Anxiety and depression are ongoing, (sometimes) lifelong struggles. Use ALL the tools at your disposal; both the tried-and-true (medication, CBT, etc.) and the new (cannabis, etc.). If one of the tools in your toolbox goes on the fritz, reach in and grab another one. As I’ve said in prior posts – when it comes to managing (your) #mentalillness, you gotta do the homework! Know thyself. Participate in your own healing. Nobody else can do it for you.
In case I haven’t mentioned it before, I’m 54 years old. My more serious foray into cannabis started earlier this year, exploring its benefits and uses as an alternative to big pharma – particularly for anxiety and depression. Before that, and excluding the one time I tried it in high-school (one hit), I started partaking in recreational cannabis in 2015, occasionally (once or twice a year) shared a joint with friends.

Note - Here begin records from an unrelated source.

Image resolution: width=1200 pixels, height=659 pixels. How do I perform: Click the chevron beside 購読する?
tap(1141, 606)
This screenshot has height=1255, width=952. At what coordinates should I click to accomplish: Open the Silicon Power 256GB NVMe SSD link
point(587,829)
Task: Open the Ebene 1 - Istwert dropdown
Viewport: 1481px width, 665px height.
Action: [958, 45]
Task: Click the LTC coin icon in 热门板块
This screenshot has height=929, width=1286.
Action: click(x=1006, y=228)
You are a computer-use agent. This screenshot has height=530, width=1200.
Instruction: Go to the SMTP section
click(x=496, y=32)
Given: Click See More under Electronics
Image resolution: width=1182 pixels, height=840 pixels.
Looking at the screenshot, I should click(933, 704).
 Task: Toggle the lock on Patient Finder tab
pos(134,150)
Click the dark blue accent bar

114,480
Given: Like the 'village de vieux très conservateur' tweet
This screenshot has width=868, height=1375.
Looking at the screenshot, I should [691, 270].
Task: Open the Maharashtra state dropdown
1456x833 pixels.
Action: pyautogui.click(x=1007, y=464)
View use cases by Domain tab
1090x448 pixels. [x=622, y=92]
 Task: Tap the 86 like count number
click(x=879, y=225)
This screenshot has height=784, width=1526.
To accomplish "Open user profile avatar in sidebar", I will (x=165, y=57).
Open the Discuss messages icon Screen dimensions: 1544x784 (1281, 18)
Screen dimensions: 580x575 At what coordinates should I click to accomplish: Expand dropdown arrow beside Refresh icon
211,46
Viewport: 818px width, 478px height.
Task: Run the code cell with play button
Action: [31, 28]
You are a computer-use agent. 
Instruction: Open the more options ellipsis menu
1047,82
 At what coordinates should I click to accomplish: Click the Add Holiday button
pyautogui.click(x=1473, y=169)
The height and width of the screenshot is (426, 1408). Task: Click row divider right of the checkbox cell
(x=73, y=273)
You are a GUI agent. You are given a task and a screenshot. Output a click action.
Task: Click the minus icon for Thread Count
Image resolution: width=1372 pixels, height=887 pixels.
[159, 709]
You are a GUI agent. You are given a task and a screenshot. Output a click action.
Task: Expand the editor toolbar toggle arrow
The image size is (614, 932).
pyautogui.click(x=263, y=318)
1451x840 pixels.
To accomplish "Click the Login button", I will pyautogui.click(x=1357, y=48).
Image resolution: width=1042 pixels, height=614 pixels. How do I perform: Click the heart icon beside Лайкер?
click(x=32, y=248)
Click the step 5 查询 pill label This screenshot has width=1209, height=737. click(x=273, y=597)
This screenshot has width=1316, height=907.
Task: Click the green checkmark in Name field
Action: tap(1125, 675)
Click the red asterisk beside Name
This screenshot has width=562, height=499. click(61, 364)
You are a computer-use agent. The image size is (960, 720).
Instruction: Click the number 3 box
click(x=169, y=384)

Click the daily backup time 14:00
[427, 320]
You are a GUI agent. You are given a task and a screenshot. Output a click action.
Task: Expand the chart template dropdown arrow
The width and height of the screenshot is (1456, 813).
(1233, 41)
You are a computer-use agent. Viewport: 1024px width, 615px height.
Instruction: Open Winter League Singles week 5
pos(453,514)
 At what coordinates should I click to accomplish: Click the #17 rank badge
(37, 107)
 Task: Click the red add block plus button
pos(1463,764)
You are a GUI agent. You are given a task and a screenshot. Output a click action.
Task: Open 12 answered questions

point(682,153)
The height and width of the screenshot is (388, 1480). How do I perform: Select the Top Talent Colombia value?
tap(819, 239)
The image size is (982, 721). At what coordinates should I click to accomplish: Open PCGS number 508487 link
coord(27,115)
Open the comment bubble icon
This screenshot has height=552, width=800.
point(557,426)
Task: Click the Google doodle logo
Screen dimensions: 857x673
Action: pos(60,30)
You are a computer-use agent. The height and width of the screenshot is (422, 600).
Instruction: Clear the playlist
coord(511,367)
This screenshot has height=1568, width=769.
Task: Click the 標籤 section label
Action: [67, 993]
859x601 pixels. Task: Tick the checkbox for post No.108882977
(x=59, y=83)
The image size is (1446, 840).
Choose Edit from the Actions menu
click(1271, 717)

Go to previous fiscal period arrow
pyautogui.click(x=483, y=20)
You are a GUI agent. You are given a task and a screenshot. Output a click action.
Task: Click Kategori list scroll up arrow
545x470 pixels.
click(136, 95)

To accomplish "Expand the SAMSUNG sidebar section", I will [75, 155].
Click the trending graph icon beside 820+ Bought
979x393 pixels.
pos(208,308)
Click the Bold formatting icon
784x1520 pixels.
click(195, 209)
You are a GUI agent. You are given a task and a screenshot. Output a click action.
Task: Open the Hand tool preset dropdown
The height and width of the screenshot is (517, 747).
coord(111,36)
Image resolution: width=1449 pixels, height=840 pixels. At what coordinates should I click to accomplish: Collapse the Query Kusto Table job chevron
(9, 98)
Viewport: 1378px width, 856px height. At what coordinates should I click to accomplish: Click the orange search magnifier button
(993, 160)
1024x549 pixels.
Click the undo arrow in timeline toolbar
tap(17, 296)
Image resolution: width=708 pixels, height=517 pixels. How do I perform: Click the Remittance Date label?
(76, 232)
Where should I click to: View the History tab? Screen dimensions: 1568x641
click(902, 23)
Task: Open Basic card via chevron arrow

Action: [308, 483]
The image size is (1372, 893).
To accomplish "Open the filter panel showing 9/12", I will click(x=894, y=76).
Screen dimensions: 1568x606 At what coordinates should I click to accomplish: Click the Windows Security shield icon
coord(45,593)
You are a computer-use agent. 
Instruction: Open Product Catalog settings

Cannabis consumption felt good. It made me happy. I laughed… a lot… great, big cathartic laughs! It was fun and it helped me temporarily escape the stresses in my life. Because it was illegal in Canada, and because of the overall stigma cannabis has suffered in the past, I obviously shied away. Oddly (or is it), I had no problem whatsoever drinking alcohol to help me get through a rough day/week/month. I wouldn’t say I became an alcoholic, but my wine consumption rose to about 3-4 bottles a week! For me, that was a lot! No wonder I now have fatty-liver disease (a story for another day).
As you can imagine, it was just a matter of time before the everyday alcohol consumption collided with the occasional cannabis consumption and I experienced my first (and last) serious alcohol/cannabis crossfade (a term my son-in-law taught me).
It was New Year’s Eve 2015 and a few family and friends came over to ring in 2016. We were drinking and someone suggested we have some cannabis. I was all in! Things at work were more and more hectic and I was more than delighted by the prospect of losing myself in the occasion.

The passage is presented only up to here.